Dès 1941, Paul Marion, un ancien propagandiste du Parti Communiste passé au Parti Populaire Français est chargé d’unifier, de centraliser et de rationaliser l'Information et la Propagande de l’Etat français. Il créé une école des cadres propagandistes. La presse, le cinéma, la radio seront strictement contrôlés. Il dispose de moyens financiers conséquents : plus de 300 millions de francs par an qui vont permettre au régime de Vichy d’imprimer des tracts et des affiches mais aussi de tourner des films et de réaliser des reportages.

En 1940, la débâcle de l’armée française face à l’armée allemande avait humilié, traumatisé et sidéré les français. Pétain va en profiter pour prendre le pouvoir, conforter son rôle de sauveur qui « limite les dégâts », abattre la République  et imposer sa « Révolution Nationale ».

Sa propagande culpabilisatrice va désigner des bouc-émissaires rendus responsables de la défaite : la République, le Front Populaire, la laïcité et « l’esprit de jouissance » qui aurait trop longtemps « miné le pays ». Elle va particulièrement être ciblée sur la jeunesse, à ses yeux nouvelle élite de la Révolution Nationale, par nature innocente des pêchés de ses aînés et fer de lance de la reconstruction de la nation.

Désigner des bouc émissaires et glorifier la jeunesse

Encadrés par de nombreux organismes créés à cet effet, le régime de Vichy appuyé par une grande partie de la hiérarchie de l’église catholique, va soumettre les jeunes français à une intense propagande axée sur la vénération du chef, de la virilisation de la société, du culte du corps et la prédominance de valeurs morales autour du travail, de la famille et de la patrie. On estime que la moitié des 5 millions de jeunes de la tranche 14-21 ans furent affiliés à un mouvement de jeunesse pendant l’occupation.

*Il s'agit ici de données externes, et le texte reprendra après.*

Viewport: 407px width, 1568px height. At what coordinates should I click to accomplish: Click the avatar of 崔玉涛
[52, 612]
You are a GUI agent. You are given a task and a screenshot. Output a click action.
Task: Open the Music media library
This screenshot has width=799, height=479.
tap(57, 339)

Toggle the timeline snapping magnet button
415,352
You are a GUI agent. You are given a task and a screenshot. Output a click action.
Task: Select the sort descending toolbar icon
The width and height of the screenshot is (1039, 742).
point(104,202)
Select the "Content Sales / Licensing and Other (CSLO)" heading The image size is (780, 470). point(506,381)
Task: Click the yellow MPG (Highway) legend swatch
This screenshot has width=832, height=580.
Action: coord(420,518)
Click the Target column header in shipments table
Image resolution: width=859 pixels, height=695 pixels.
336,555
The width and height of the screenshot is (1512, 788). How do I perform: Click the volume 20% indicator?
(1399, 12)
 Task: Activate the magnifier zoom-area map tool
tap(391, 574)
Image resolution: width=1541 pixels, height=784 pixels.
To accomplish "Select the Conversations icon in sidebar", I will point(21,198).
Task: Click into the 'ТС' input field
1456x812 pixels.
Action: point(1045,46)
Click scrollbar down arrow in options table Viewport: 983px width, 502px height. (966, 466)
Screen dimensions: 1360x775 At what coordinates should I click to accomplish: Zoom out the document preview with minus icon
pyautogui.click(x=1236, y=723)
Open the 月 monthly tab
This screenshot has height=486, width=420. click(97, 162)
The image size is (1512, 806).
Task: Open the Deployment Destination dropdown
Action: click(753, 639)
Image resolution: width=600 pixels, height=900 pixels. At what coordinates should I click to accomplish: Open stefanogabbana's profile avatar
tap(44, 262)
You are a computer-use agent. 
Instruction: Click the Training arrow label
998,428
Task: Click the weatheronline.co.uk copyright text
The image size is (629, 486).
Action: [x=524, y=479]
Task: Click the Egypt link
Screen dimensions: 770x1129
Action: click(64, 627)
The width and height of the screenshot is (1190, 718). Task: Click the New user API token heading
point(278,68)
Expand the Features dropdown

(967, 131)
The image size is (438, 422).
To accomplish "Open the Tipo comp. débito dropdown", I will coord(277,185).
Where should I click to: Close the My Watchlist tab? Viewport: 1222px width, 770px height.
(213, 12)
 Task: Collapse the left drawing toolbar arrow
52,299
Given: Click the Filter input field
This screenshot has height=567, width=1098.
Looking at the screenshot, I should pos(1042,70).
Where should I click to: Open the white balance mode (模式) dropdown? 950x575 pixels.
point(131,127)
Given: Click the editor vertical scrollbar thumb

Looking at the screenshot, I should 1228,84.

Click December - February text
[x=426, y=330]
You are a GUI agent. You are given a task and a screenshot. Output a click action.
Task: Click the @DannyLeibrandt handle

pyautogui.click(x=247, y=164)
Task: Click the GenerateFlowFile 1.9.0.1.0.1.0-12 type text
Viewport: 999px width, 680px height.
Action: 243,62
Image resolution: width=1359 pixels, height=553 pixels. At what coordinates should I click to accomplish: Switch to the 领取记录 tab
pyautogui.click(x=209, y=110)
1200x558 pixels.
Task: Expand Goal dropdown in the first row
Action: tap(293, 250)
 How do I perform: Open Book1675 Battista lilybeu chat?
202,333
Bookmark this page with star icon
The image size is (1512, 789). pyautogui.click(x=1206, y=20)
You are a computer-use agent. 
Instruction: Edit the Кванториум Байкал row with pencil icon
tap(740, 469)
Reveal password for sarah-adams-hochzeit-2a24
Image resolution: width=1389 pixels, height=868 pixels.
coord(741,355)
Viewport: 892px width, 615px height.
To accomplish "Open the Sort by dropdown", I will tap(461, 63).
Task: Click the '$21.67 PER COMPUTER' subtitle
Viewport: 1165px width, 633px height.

L’école et les enseignants sont également accusés de porter une part dans la responsabilité de la défaite. Les écoles normales sont supprimées. La Ligue de l’Enseignement et le Syndicat National des Instituteurs sont dissous. Un millier d’instituteurs sont déplacés, mis à la retraite d’office ou révoqués.

Pour le général Weygand « « Tous les malheurs de la Patrie viennent du fait que la République avait chassé Dieu de l’Ecole. Notre premier devoir sera de l’y faire rentrer ». L’autre pilier de l’école devient le culte du Maréchal Pétain dont la vie et l’œuvre seront enseignés de la même manière que celles des héros du nouveau régime comme Jeanne d’Arc ou Vercingétorix.

Instrumentaliser les services sociaux et la charité publique

Enfin, face aux conditions matérielles très difficiles auxquelles sont confrontés les Français plongés dans la guerre et l’occupation allemande, les services sociaux du « Secours National » prennent aussi une place prépondérante dans les thèmes de la propagande du régime de Vichy.

Dès octobre 1940, l’institution caritative est placée sous l’autorité directe du Maréchal Pétain pour légitimer et compenser les effets de sa politique de collaboration avec l’Allemagne. En 1941, 28% de son budget est consacré à la lutte contre la faim.

Devenu un puissant instrument de propagande, le Secours National va disposer de droits et de moyens financiers exceptionnels. Jusqu'à la Libération, pas une affiche, pas un film, pas un reportage consacré à l’action du Secours National ne sera réalisé et diffusé sans qu’y soit associée l’image du Chef de l’État français.